First, digital hospitals must establish internet hospitals anchored in physical hospitals, evolving from “Internet + Healthcare” to “digital-physical integration.” By leveraging the synergistic effects of digital technologies and medical services to generate multiplicative benefits, this approach empowers traditional healthcare services to achieve intelligent upgrades and integrated innovation, shifting from factor-driven to innovation-driven growth, thereby addressing issues such as unequal resource distribution. This constitutes the first step in implementing Digital Health Communities (DHCs). For instance, the development of Tianjin’s grassroots DHC relies on Tianjin Weiyi General Hospital (also known as Tianjin Weiyi Internet Hospital) as the leading entity, while the service functionality of the Shandong Internet Big Health Platform depends on Shandong Internet Big Health General Hospital (including its internet hospital) serving as the core provider for closed-loop services.
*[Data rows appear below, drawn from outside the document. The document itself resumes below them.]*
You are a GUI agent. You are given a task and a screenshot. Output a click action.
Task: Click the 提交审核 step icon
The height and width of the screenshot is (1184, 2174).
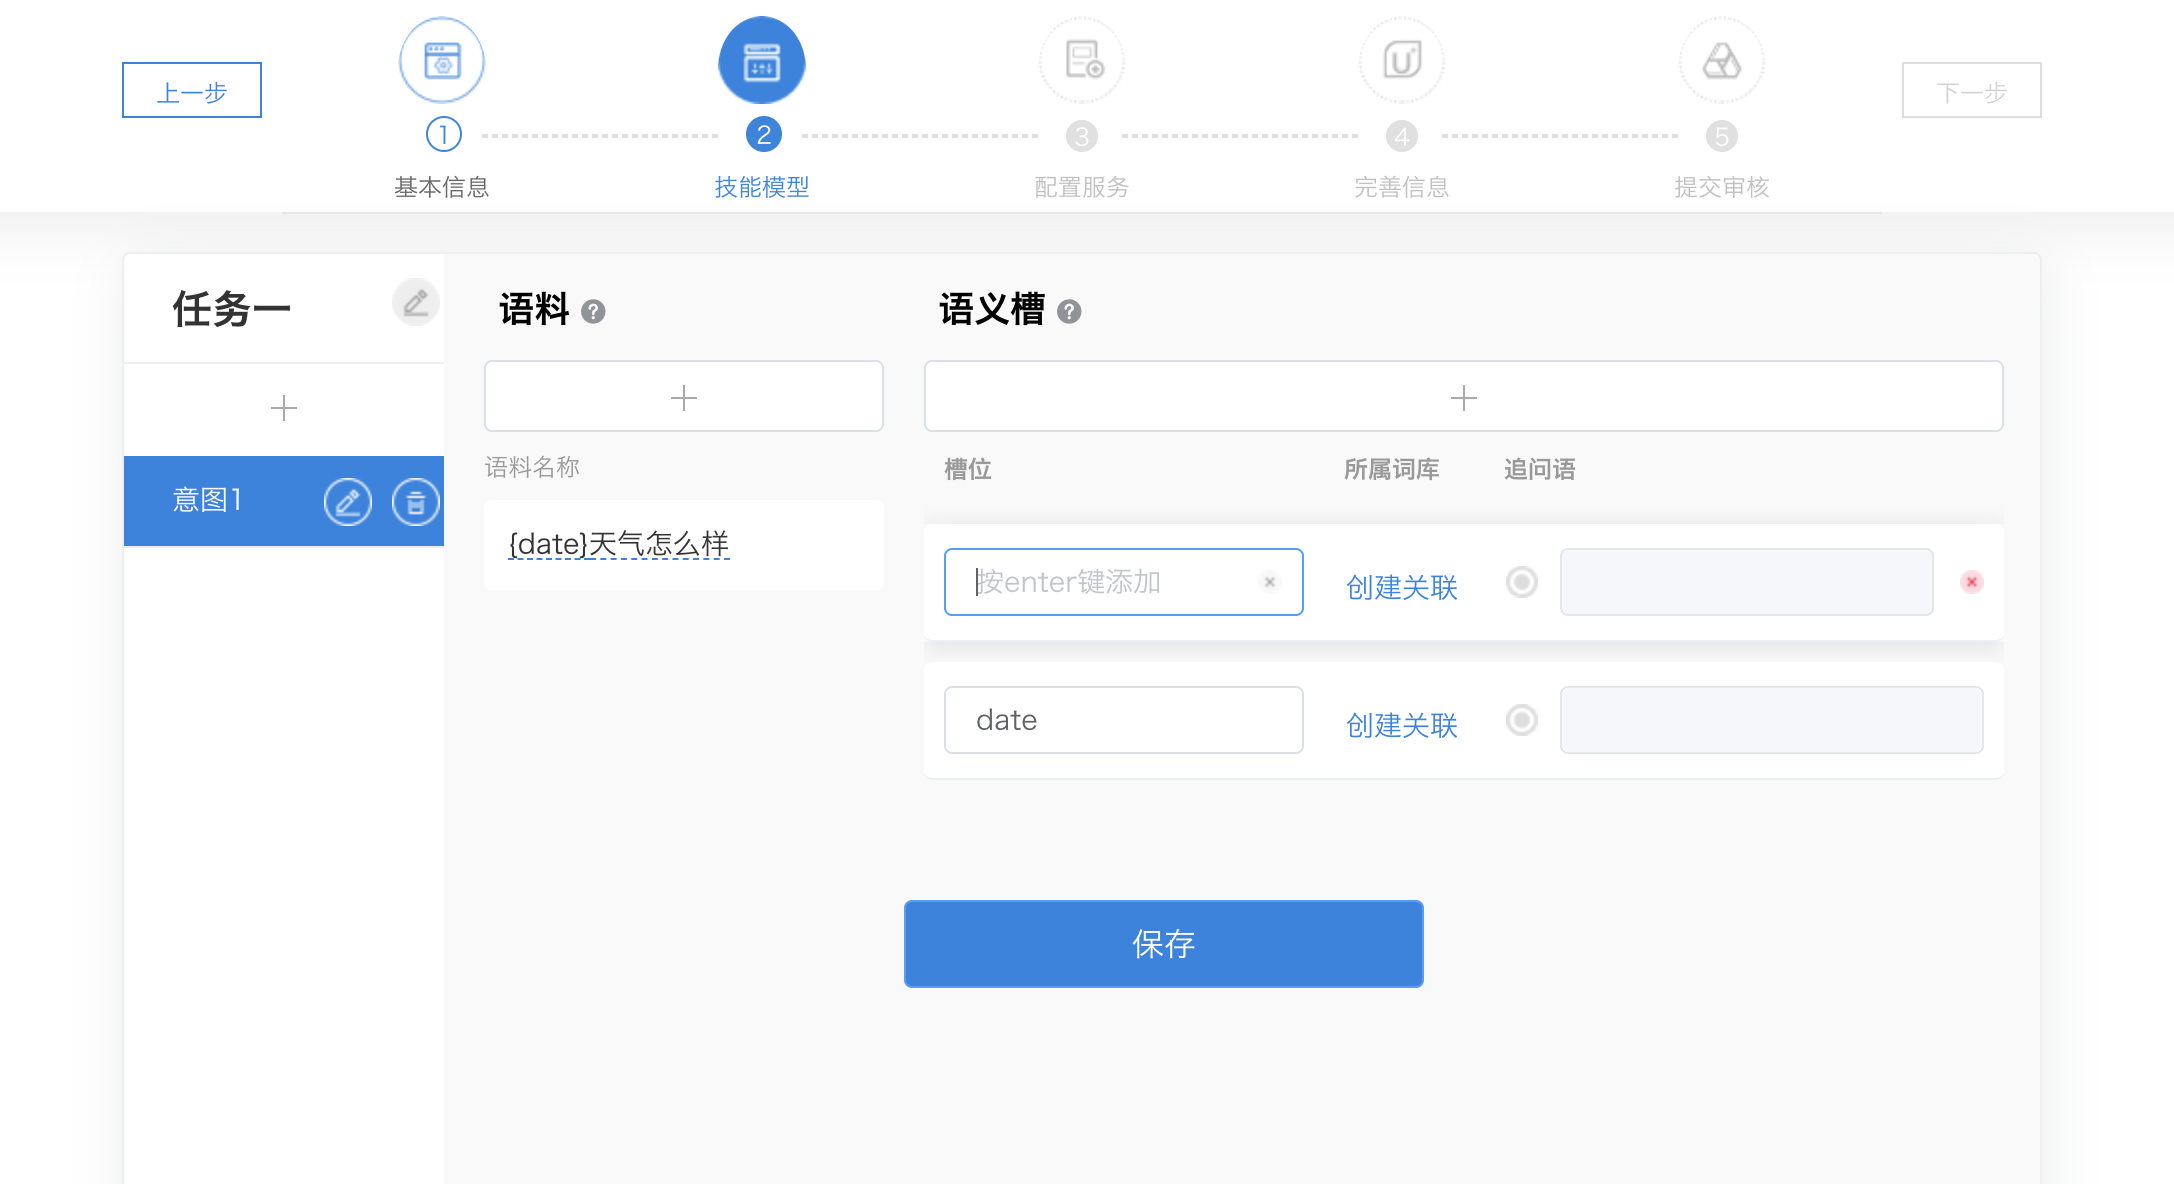(x=1722, y=60)
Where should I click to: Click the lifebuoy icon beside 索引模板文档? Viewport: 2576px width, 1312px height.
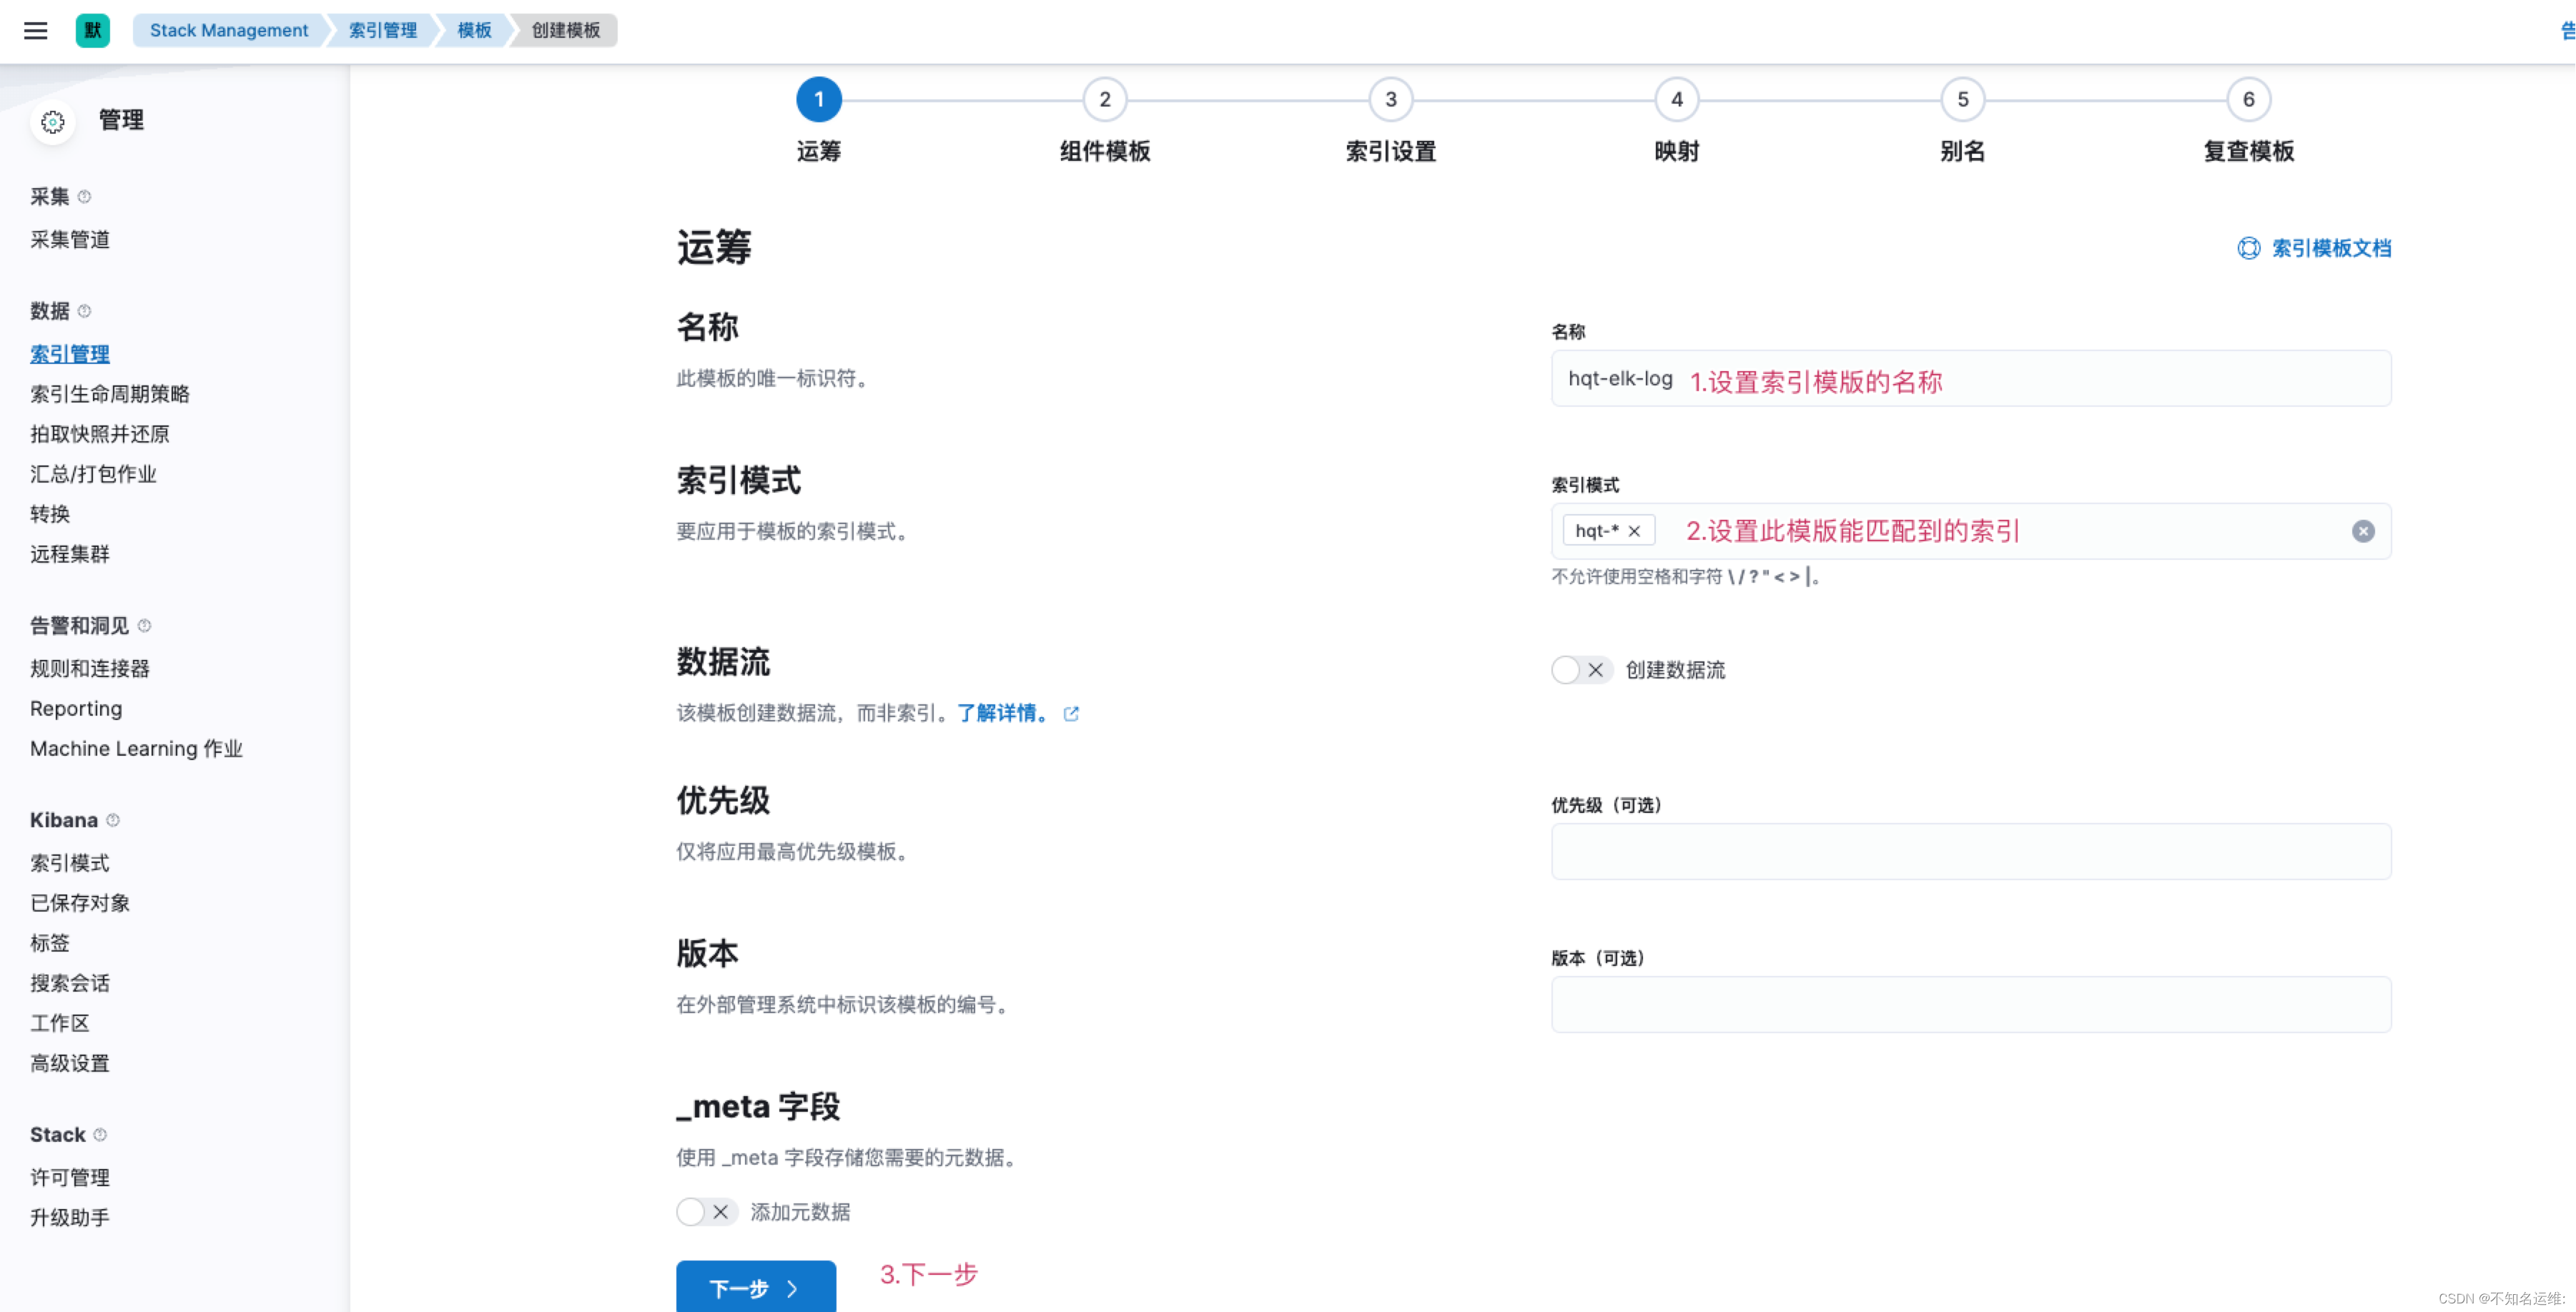(2248, 248)
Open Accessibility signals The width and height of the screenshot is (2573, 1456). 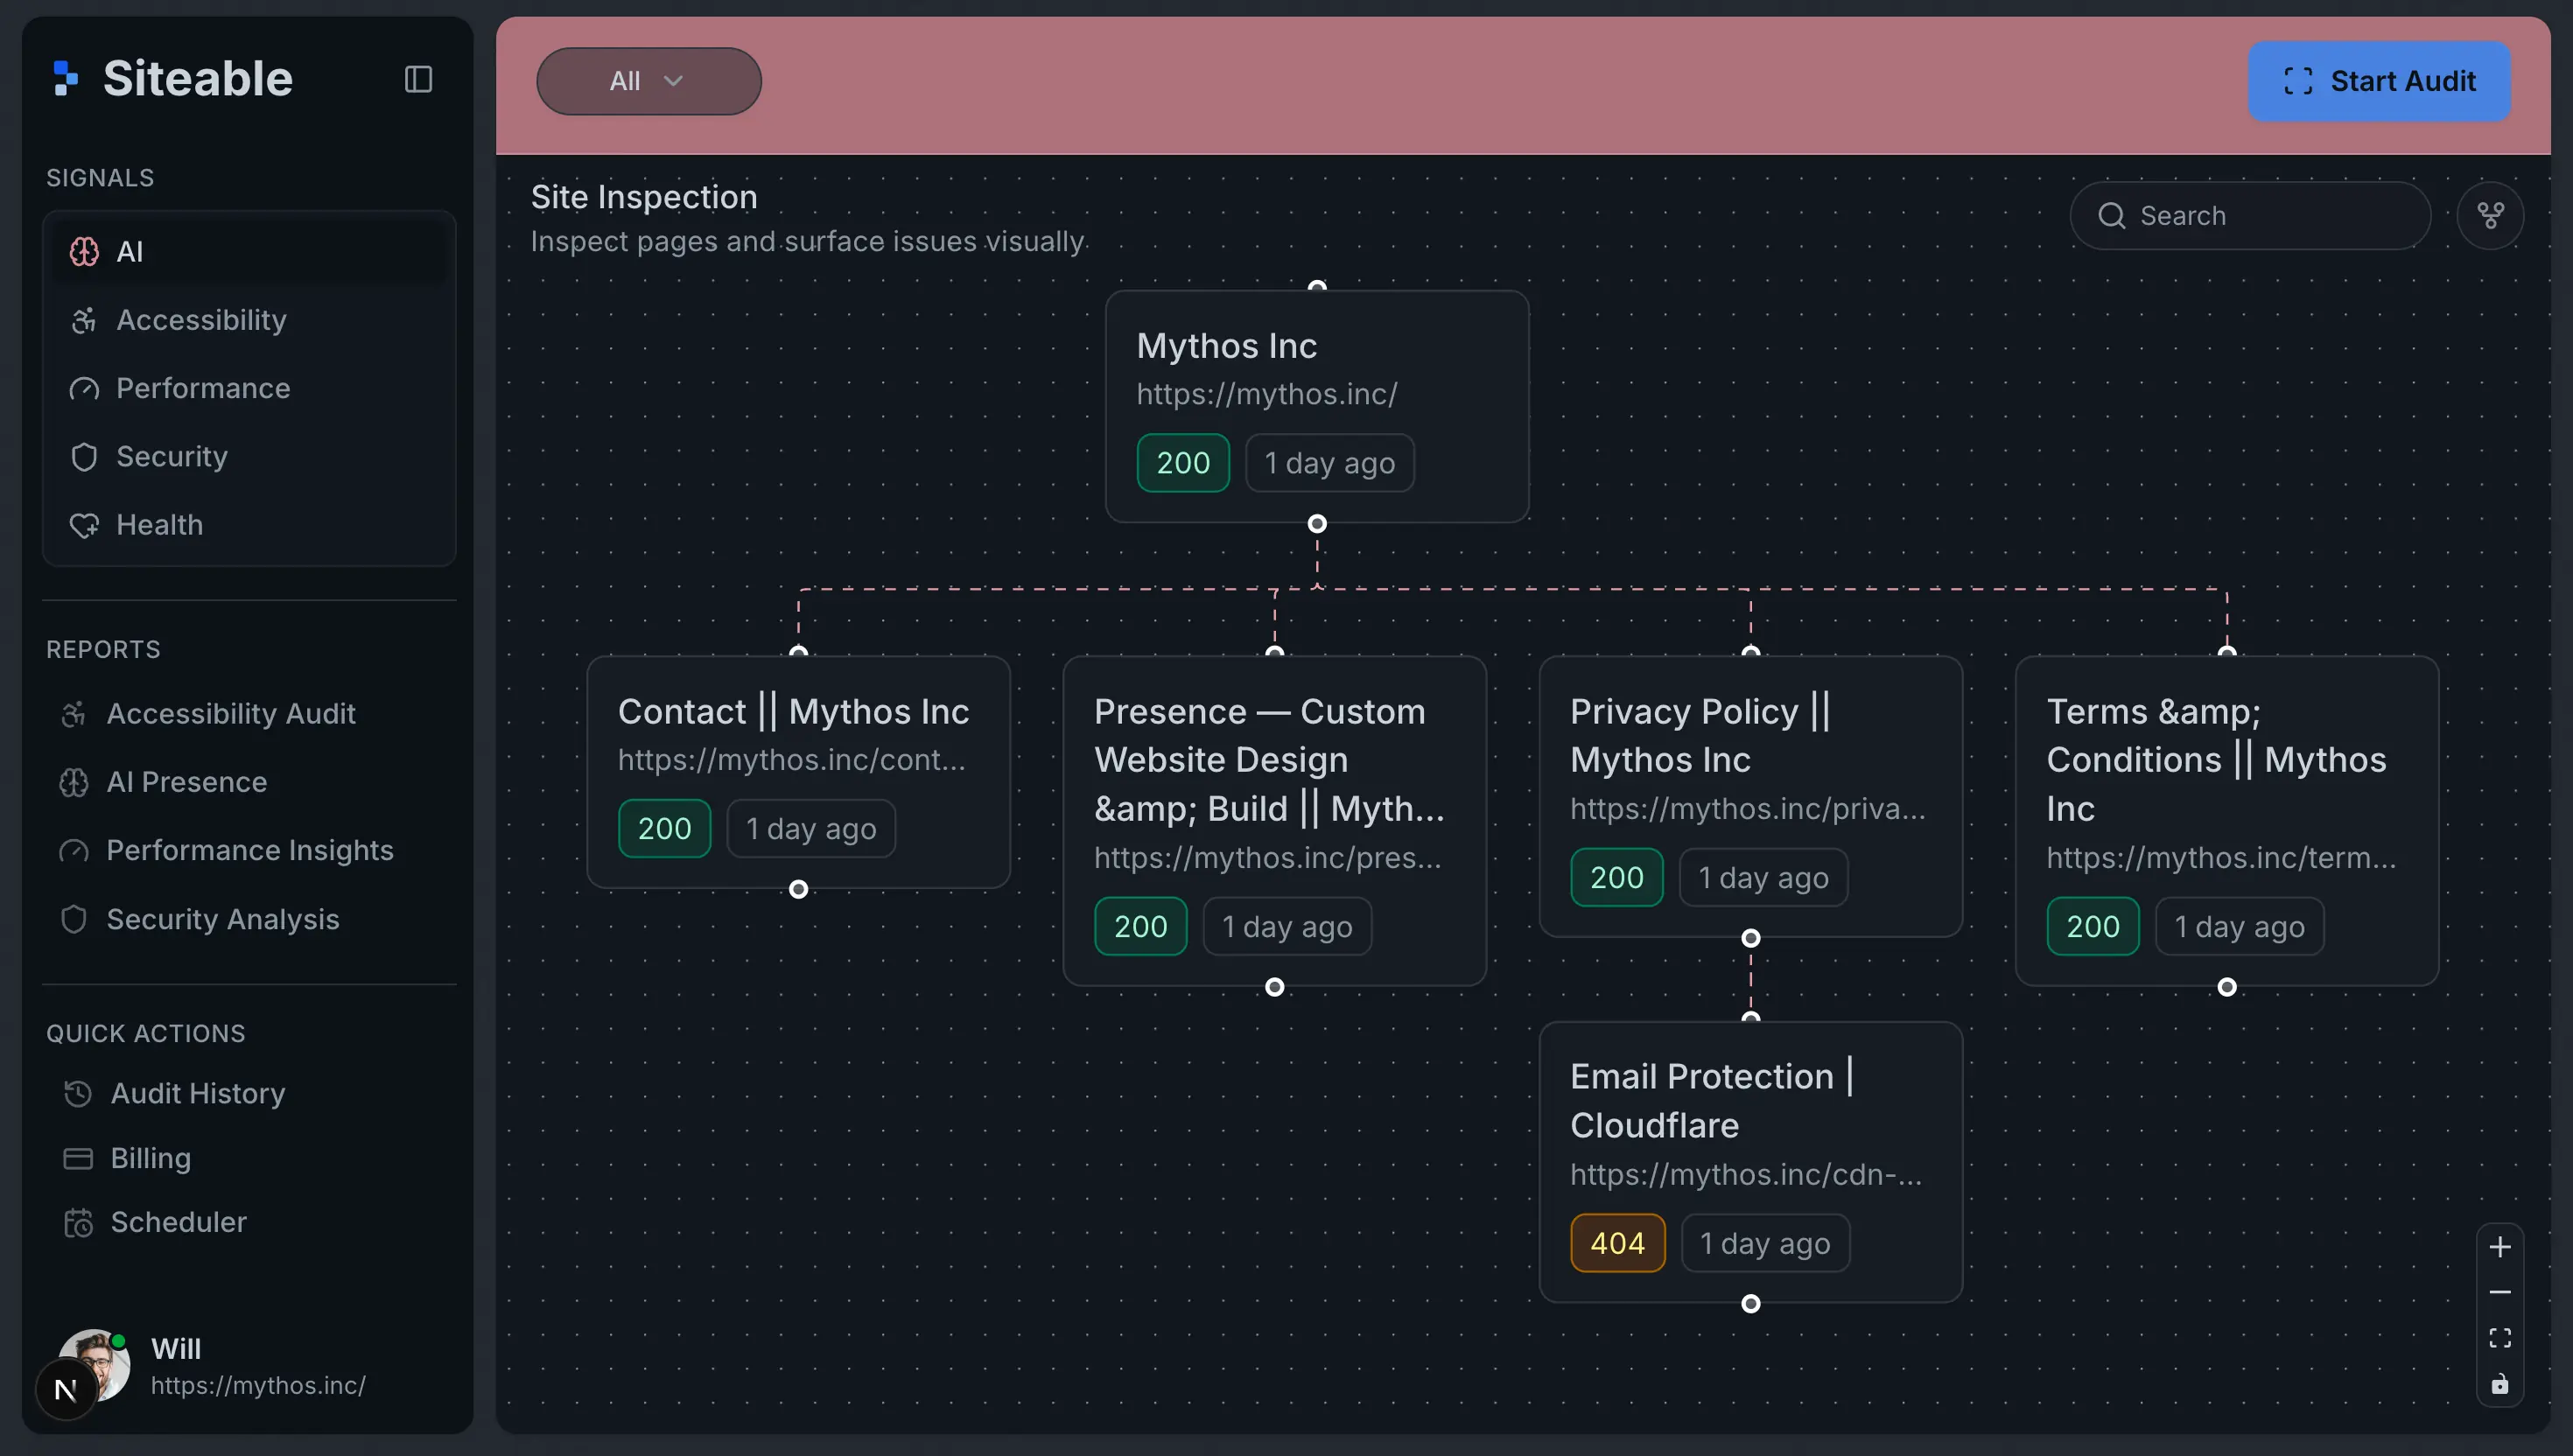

Secondly, digital hospitals must possess the capability to coordinate among medical care, health insurance, and pharmaceutical services. This is a fundamental competency for building a Digital Health Community and serves as the foundation for exploring the transition from volume-based to value-based payment models and implementing value-based healthcare. The most critical and challenging aspect lies in breaking through policy barriers and integrating online health insurance coverage. WeDoctor has already achieved breakthroughs in Shanghai, Tianjin, Shandong, and other regions, establishing a closed-loop service system encompassing medical care, pharmaceuticals, and insurance. Recently, the National Healthcare Security Administration provided a clear response to the proposal of “including fees for internet-based remote consultations and diagnoses in the health insurance settlement system,” stating that qualifying “Internet+” medical services provided by designated medical institutions can be covered by health insurance payments. This development will further enhance the digital healthcare service capabilities in regions developing Digital Health Communities.


Finally, digital hospitals must possess deep capabilities for service integration. Given the relatively weak foundation of primary healthcare services in China, coupled with a rapid surge in demand driven by population aging, there is a significant gap between primary care capacity and public health needs. Digital hospitals must leverage innovative integration to fully realize their potential in “strengthening primary care and safeguarding health.” Taking the Shandong Internet Health Platform as an example, through the integration of resource elements and optimization of service processes, it has established a multi-level, diversified “online + offline” integrated service model. This model provides one-stop access to comprehensive medical and health services, effectively meeting the needs of key populations such as the elderly and patients with chronic diseases.


In summary, digital hospitals, which integrate digital platforms with medical service capabilities, have consolidated resources and reengineered processes by promoting the “three-medical linkage” of medical collaboration, pharmaceutical supply assurance, and health insurance settlement. They are poised to become the mainstream innovative entities in healthcare services in the new era. Under the goal of “ensuring universal access to comprehensive, full-lifecycle health services,” platforms such as WeDoctor, which pioneered and continue to build and operate digital hospitals, have generated value that extends beyond the industry sector and will undoubtedly play a significant role on a broader scale.